Andy Murray Cincinnati Open 2022

Andy Murray reflects on ‘huge moment’ of US Open triumph 10 years on

Andy Murray has revealed the pressure, the delight, the doubt and the pride of winning the 2012 US Open as he gears up for the same event 10 years after that monumental New York night. 

The former world number one was playing in his fifth Slam final at the 2012 US Open, having lost to Roger Federer in three finals and Novak Djokovic in one.

Perhaps the most heartbreaking of those came just weeks before New York in 2012, losing to Federer in his first Wimbledon final after three consecutive semi-final exits.

“I’d been put under a lot of pressure to try and achieve that (winning a Slam),” Murray explained according to Eurosport. “A lot of what I’d achieved in my career up to that point felt, to me anyway, kind of irrelevant because of the questions I’d continued to get asked about winning Slams.

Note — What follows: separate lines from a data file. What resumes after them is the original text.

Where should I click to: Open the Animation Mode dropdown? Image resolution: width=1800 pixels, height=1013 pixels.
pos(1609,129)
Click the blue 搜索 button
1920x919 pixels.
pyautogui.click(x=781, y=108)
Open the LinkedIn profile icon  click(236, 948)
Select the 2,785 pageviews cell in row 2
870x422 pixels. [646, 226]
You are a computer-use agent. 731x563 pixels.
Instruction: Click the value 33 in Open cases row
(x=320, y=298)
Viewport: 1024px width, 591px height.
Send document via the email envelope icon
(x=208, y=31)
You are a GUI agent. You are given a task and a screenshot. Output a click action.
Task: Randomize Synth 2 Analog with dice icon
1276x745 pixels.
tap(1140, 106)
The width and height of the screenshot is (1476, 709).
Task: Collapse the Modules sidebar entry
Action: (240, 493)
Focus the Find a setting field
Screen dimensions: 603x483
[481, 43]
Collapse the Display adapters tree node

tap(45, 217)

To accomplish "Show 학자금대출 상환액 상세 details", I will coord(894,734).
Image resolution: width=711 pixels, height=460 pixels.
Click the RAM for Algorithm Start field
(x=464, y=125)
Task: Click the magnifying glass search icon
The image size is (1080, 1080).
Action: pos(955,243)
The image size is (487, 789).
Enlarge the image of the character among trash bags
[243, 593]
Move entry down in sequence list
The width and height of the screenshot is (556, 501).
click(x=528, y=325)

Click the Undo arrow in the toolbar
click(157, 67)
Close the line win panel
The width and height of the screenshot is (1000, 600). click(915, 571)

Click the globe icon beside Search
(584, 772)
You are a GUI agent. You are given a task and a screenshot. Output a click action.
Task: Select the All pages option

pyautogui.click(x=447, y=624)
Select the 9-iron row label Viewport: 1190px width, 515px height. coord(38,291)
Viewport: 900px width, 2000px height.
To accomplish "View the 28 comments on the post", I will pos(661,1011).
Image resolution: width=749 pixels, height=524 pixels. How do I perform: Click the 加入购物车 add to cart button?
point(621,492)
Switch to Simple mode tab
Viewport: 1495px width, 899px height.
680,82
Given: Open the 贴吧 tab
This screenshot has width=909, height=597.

“Am I good enough? Am I fit enough? Am I mentally strong enough? Lots and lots of questions over a period of time.

“[So winning the US Open] that was a huge moment for me,” he admitted. “And it was nice to finally be able to move on from that because it’s not particularly helpful, and also the players I was competing against, maybe at the time they were all great players but not how everyone is seeing them now.

“They’re pretty much being seen as the three best tennis players of all time, certainly on the men’s side. It wasn’t easy to win Slams in this era. I was aware of that. But I don’t think everyone else was.”

Before the 2012 US Open, the ‘Big Three’ of Roger Federer, Rafael Nadal and Novak Djokovic had 17, 11 and five Major titles respectively, 33 altogether. The trio have since nearly doubled that shared tally to 63, with 20 for Federer, 22 for Nadal and 21 for Djokovic.

Murray did not have an easy time getting over the line in 2012. After going two sets to love up over Djokovic, the Serb clawed back the deficit to force a decider before Murray won in four hours and 54 minutes, the joint longest US Open final in history.

“I remember how I felt before the match,” Murray added. “I remember being in the locker room on my own and feeling unbelievably nervous and feeling pretty lonely and kind of feeling a lot of pressure.

“I remember after the match going back on to the court before I left the venue. I just wanted to be out there on my own.

“I was very proud of myself. I didn’t feel like going wild and celebrating and that sort of stuff. I just felt quite relaxed and it was just such a big relief to get over that line.”